If agriculture feeds the country and employs a third of its workers, but seed availability is only 37.4%, slight price increase in fertilizer dramatically affects its offtake, average farm size is continuously decreasing, tractor sales have decreased by 12.6% and storage and cold chains are unavailable, substantial investment needs to go to strengthen the supply chains and remove middle-men. If inflation has destroyed purchasing power, labor policy must move beyond token minimum-wage notifications and toward enforceable living wages. If investment is too low, public development spending should be evaluated by the jobs it creates, the imports it replaces, the regions it connects, and the climate risks it reduces.
That means taxing large landholders and urban real estate seriously. It means ending the polite fiction that indirect taxes on ordinary consumption are a fair way to run a state. It means asking why the loss-making SOEs exist and why is so much money pumped into them to keep them running. It means public investment in schools, clinics, transport, housing, irrigation and local industry, not because these are sentimental causes but because no country can build productivity on a population kept permanently insecure.
A usual point of contention is that the government has limited fiscal space. That is true, but if it is assumed that the size of the fiscal pie will remain the same. A state that can carry circular debt, extend concessions, giver dollar-pegged returns, keep SOEs running and tolerate leakages can also choose to build a more equal economy.
Climate change makes delay dangerous. Floods, heat and water stress are not occasional emergencies anymore; they are the operating conditions of the economy. A business-as-usual response will leave the poor to drown, migrate or borrow. Climate resilience must become a national public works program: dams, flood protection, drainage, heat-safe housing, resilient roads, reforestation and climate-smart farming. Done properly, it would protect lives and create work at the same time.

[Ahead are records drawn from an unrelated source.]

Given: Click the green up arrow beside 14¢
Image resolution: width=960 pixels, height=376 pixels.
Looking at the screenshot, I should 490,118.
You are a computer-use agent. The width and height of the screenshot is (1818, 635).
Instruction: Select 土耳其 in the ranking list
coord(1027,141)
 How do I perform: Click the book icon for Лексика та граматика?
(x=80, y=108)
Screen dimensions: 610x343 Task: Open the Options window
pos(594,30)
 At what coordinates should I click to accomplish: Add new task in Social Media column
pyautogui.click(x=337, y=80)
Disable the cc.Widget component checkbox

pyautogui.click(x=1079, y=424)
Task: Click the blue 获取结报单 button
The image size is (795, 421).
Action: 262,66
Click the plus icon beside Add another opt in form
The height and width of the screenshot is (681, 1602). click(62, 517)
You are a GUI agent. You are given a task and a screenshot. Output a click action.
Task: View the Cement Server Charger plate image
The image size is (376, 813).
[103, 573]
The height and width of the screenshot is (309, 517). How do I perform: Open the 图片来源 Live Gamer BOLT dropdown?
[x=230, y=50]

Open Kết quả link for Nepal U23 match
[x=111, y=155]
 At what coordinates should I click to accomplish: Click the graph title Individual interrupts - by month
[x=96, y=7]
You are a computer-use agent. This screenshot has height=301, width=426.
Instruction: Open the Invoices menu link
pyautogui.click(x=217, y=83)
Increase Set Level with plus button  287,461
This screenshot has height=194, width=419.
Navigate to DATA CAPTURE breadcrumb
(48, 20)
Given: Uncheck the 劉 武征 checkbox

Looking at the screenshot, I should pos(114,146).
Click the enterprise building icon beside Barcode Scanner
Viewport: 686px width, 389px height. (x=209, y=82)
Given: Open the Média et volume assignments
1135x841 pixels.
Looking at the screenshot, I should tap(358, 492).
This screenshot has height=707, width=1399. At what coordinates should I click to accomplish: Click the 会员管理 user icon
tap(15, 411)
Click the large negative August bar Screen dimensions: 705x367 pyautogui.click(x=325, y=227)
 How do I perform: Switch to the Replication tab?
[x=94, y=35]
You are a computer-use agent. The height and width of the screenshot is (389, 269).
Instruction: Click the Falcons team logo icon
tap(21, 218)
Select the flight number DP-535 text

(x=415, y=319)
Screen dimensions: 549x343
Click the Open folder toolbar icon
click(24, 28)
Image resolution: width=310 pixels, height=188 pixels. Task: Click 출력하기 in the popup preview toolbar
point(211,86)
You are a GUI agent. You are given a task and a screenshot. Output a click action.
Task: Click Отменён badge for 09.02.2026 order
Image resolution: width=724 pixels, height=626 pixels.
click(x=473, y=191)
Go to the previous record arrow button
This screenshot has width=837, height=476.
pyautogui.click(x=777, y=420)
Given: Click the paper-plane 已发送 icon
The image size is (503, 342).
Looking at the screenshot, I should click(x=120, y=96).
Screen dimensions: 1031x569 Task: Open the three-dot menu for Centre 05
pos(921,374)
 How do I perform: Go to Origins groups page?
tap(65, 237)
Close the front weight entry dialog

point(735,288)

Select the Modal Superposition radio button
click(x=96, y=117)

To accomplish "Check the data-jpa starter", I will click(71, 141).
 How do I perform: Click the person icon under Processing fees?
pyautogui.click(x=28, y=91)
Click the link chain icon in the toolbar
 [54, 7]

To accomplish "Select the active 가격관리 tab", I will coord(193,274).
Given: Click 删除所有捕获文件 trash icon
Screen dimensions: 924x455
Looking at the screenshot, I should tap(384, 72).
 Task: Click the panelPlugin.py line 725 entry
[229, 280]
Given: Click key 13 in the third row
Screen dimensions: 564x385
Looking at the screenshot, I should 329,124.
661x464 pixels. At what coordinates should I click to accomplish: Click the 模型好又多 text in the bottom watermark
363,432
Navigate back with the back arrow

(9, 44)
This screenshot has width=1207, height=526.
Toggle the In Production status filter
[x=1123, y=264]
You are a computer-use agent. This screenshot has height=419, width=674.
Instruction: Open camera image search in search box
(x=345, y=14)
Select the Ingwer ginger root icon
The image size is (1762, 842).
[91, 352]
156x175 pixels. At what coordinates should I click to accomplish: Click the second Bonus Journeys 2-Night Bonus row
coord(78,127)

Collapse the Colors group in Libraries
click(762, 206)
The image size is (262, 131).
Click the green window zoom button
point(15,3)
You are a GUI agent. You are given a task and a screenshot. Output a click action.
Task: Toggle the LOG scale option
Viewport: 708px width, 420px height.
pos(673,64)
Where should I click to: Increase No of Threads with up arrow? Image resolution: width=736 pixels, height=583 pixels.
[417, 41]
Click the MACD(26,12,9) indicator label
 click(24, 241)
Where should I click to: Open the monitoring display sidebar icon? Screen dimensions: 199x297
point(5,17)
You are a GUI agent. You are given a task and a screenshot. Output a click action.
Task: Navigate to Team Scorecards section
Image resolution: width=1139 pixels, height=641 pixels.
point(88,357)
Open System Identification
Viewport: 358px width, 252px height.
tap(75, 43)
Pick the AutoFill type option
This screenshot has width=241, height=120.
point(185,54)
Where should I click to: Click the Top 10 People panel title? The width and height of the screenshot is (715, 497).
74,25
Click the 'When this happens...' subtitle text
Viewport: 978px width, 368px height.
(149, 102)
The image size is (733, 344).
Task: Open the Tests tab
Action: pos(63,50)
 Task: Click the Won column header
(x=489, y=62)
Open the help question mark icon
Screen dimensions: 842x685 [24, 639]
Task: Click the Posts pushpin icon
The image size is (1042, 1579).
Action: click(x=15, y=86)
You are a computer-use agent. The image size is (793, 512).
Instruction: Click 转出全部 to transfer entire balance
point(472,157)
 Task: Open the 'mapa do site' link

The latest Economic Survey is useful because it shows that Pakistan has avoided the worst but that should not be confused with having built the better.
The real test is not whether GDP rises next year. It is whether poverty falls, wages recover, young people find work, farmers keep more of what they produce, children remain in school, and whether the next flood or price shock does not push millions back to the edge.
Pakistan now needs an economic politics that takes action to reduce losses, increase the size of the fiscal pie, support agriculture and invest in export-oriented industries, because after years of survival, growth for every segment of the society has become the only serious measure of progress.